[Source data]
----------------

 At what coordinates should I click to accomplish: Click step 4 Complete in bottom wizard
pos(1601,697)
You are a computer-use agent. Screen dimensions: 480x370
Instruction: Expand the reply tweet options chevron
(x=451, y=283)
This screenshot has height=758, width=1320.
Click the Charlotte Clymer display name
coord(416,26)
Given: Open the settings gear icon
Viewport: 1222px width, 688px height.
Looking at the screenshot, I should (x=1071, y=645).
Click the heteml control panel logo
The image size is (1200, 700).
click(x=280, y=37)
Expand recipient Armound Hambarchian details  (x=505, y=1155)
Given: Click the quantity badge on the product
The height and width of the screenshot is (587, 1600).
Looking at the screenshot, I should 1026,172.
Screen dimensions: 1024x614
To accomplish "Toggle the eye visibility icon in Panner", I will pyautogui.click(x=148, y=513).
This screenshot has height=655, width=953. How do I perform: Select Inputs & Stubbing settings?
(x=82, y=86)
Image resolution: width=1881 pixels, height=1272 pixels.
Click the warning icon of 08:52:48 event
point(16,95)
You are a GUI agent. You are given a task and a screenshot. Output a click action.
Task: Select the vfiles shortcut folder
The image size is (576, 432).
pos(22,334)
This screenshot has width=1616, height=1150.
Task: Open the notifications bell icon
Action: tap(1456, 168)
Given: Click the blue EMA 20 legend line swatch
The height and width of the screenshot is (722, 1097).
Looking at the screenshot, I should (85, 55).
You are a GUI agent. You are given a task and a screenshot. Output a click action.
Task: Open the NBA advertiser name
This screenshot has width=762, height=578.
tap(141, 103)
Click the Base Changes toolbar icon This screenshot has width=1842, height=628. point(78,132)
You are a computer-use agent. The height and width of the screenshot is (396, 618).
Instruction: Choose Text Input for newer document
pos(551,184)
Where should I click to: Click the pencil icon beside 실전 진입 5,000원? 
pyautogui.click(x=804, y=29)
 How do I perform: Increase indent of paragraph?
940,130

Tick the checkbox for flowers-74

----------------

Your assignment>
Reproduce each line of the records in which the word "agent" appears.

Response to the exercise>
You are a computer-use agent. Screen dimensions: 480x370
You are a GUI agent. You are given a task and a screenshot. Output a click action.
You are a GUI agent. You are given a task and a screenshot. Output a click action.
You are a computer-use agent. The height and width of the screenshot is (396, 618).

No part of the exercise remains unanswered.